I don’t think this means that I don’t allow myself to feel disappointment, or frustration, or any of the other emotions that I think we all need to feel to be a fully-functional human. I think this means that I don’t let my mental illness take something like feeling unsure about where a story goes next and turning it into the Very Certain And Unshakable Belief That I Am A Worthless And Stupid And Idiotic Loser Who Everyone Knows Really Sucks. Not, um, that I’ve felt like that a whole lot lately, or anything like that. Um. Right.
So.
Let’s get started, shall we? This weekend, Anne and I went to the mall to pick up some fancy pants I had tailored. While we were there, we noticed that the big old men’s clothing sale was happening, yadda yadda yadda I got three awesome suits for less than the cost of one, if they weren’t on sale.
Guys: it turns out that your beautiful wife telling you, “WOW, you look great in that suit,” is a powerful motivator for buying that suit. And two others. Because reasons.
After we were finished getting them tailored, Anne had to get on the phone to handle a bunch of #VandalEyes business, so I went into the bookstore until she was done. On my way to the Science Fiction section, I stopped to take this picture of their Tabletop game section:
While I was taking this picture, a young man cautiously approached me. “Mister … Mister Wheaton?” He said.
“That’s me!” I said.
“I love your show Tabletop! You are the reason my friends and I play games, and I’m actually here today to find something for one of them.”

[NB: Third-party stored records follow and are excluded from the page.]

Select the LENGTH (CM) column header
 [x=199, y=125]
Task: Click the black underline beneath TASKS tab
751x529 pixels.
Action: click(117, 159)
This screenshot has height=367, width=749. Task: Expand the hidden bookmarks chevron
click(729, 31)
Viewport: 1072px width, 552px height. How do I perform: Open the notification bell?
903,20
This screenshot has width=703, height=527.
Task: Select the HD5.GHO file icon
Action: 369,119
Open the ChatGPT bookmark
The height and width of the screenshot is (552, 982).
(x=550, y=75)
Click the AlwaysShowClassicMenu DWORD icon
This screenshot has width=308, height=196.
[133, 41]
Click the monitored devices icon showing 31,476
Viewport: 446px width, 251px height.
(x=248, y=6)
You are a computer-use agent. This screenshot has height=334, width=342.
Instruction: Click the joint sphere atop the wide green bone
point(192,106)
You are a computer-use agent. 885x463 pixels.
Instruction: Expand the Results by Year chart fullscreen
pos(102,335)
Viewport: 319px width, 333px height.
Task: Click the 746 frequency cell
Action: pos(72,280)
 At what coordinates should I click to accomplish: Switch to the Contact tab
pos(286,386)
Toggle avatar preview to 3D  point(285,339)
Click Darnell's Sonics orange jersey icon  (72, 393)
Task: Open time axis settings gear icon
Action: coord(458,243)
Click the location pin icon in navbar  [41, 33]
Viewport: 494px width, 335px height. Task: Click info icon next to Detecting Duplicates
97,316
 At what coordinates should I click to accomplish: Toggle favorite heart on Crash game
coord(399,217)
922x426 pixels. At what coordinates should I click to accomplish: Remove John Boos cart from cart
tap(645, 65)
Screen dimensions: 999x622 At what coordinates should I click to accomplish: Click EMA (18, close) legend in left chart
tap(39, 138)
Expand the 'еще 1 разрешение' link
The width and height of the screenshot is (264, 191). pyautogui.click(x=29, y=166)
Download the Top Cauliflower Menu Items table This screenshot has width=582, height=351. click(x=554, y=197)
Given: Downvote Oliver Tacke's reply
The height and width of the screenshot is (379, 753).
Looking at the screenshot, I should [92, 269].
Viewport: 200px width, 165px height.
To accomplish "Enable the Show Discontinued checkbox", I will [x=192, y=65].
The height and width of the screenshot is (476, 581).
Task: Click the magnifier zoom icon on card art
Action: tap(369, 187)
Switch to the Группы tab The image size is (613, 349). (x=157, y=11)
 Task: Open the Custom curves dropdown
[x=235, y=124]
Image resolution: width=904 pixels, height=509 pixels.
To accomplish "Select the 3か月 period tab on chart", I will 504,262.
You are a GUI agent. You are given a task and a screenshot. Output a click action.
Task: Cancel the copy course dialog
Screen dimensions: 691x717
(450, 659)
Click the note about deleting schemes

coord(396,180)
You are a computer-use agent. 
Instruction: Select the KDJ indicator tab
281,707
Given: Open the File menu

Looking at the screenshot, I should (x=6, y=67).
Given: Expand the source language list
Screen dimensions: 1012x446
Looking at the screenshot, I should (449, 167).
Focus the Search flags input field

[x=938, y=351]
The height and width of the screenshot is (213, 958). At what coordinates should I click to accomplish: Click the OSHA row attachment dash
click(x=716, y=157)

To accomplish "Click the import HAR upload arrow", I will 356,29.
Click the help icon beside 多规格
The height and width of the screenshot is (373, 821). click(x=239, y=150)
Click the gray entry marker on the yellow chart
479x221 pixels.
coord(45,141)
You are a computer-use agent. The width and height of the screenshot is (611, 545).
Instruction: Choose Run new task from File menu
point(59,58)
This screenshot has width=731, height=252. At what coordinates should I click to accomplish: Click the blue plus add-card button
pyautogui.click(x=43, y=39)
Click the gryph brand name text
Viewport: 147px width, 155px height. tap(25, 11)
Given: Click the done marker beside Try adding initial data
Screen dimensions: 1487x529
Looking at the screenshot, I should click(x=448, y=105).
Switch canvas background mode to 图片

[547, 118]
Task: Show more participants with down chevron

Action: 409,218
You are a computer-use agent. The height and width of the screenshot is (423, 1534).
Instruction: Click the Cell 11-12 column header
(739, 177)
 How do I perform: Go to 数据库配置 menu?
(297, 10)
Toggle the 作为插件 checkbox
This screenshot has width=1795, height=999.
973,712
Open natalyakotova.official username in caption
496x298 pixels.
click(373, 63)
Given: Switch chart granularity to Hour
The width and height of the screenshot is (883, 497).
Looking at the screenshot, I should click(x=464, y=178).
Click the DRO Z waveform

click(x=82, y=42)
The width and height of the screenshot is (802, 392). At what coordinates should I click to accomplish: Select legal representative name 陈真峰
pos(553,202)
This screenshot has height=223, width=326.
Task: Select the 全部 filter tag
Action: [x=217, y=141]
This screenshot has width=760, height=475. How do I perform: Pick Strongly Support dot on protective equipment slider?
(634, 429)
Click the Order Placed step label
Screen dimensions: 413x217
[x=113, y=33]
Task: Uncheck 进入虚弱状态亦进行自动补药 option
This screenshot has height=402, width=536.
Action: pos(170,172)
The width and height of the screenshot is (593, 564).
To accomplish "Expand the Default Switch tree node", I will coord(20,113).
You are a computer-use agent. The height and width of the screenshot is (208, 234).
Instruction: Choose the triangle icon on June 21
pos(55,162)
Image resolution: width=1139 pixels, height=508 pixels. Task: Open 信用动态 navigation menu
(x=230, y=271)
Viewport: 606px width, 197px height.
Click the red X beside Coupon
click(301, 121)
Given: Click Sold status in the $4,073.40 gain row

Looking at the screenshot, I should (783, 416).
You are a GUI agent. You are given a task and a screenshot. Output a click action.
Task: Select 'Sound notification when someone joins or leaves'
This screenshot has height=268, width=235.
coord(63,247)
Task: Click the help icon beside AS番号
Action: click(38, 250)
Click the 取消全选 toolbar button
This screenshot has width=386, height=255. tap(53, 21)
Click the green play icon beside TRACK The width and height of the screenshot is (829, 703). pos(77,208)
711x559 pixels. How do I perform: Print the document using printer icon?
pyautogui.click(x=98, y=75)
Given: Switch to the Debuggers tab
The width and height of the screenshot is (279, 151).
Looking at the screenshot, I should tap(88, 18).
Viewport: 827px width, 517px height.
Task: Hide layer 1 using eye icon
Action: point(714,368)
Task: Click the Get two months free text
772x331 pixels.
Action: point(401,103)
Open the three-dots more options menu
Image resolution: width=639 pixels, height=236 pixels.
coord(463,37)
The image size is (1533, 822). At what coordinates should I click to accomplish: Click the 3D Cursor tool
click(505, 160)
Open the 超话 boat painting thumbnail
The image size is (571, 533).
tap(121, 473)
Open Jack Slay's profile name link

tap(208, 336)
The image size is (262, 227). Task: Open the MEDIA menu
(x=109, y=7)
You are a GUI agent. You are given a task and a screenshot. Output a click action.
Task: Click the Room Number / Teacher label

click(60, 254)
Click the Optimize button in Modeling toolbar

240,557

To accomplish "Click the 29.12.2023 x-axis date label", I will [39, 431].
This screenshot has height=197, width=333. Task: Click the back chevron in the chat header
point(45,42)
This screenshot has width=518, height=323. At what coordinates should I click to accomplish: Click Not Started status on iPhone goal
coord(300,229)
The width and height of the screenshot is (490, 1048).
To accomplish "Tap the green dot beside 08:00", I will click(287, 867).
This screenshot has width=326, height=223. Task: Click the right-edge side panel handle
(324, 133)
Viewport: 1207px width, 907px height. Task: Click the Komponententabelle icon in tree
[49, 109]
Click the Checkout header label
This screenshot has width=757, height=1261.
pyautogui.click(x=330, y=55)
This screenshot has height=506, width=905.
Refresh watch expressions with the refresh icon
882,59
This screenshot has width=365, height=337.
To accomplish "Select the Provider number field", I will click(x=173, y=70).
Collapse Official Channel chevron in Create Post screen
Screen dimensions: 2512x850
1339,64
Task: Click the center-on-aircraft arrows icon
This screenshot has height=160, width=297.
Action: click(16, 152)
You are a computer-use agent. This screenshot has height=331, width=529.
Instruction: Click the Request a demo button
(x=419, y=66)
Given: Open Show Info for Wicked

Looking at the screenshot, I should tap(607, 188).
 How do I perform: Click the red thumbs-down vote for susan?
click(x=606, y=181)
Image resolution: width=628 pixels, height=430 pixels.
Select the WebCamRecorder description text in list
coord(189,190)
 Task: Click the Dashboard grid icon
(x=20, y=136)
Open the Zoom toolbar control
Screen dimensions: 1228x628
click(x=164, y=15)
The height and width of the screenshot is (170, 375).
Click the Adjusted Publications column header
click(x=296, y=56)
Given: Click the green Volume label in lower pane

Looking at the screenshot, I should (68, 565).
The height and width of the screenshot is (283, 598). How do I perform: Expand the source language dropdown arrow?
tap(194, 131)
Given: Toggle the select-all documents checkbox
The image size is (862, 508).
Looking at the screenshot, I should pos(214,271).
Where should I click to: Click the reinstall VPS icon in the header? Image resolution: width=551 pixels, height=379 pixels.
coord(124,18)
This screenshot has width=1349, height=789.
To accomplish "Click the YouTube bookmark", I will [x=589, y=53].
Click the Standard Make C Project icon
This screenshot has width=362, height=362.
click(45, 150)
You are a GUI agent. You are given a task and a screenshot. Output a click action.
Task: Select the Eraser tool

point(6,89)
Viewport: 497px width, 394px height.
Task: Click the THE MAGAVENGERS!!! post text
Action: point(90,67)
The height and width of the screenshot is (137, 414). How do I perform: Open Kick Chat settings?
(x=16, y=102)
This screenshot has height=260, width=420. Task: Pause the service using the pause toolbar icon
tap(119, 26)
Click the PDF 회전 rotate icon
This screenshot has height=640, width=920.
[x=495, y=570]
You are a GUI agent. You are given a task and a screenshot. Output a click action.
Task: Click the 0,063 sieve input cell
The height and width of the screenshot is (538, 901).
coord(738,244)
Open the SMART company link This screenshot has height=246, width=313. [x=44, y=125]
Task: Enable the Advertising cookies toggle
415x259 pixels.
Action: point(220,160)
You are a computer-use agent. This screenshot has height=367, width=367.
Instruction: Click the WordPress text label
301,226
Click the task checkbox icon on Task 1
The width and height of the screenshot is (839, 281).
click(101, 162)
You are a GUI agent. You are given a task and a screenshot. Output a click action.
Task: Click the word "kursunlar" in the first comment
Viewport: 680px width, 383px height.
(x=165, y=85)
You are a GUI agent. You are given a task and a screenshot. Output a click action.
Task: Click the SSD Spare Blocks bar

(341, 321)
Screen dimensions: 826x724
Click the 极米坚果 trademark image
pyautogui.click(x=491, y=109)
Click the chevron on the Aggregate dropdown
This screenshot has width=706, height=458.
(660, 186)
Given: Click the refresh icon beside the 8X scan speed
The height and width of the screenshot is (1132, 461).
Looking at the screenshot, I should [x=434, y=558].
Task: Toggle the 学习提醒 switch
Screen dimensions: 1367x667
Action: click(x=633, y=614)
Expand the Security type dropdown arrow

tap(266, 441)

I put my phone into my pocket. “That is really awesome,” I said. “The main reason I make Tabletop is to inspire other people to play games.”
He swallowed, nodded, and said, “um, would you, uh … would you help me pick out a game for my friend?”
My heart grew three sizes. “I would love to do that!”
I asked him a bunch of questions about the games they like to play together, his friend’s level of experience, and how much he wanted to spend. Ultimately, he settled on Ticket To Ride. He shook my hand, thanked me several times, and walked away, happily.
“I’m so sorry to bother you,” a voice said behind me. I turned and saw a young woman with a nametag that indicated she worked in the store.
“Yes?” I said.
“This is my section,” she said, pointing to the games, “and it’s here because of your show, Tabletop.”
My heart grew another three sizes.
“We order all the games you play on your show, and we usually sell out of whatever you’ve just played right away.”
“That’s really cool!” I said.
We talked about the games that she had in the section, and I recommended a few new ones for her, including Hive, Love Letter, and Coup.
“I’ll see if I can convince my manager to let me order those,” she said. “Anyway, I don’t want to take up any more of your time. I just wanted to thank you for your show, and for everything you do.”
“It’s my pleasure,” I said, “and it really means a lot to me that you took the time to tell me that.” I started to walk back to the Sci-Fi Books, and stopped. I turned back. “If your distributor doesn’t know what’s coming up on Tabletop — and they should, but if they don’t — please e-mail me and I’ll give you the release schedule, so you can know what to order.”
“That would be great,” she said.
“Awesome.” We shook hands, and I walked back to the Sci-Fi books. Before I could really figure out if I was going to get anything, my phone chirped in my pocket. It was Anne. She was off the phone, and didn’t want to go on a quest to find me in the store. “I’ll be right out,” I replied.
I walked past that Tabletop game section, which was absolutely huge — even bigger than the entire Sci-Fi and Fantasy book section, combined, and a little voice in my head said, “it’s okay to feel a little proud about this.” I listened to it.
…
I’m still frustrated and disappointed when I see a character on a TV show or in a film that I clearly could have played, but didn’t even get to audition for (a casting director recently told my agent that they would not even see me for a role, because “Wil Wheaton can’t play someone in his late 30s,” even though I’m 41, with two children in their 20s, and just letting me spend thirty fucking seconds in their goddamn office to see how I look now and how I interpret the role may change their mind). I’m still frustrated and disappointed that I haven’t produced any original work of fiction of any consequence in a year, and that I haven’t finished Memories of the Future Volume 2.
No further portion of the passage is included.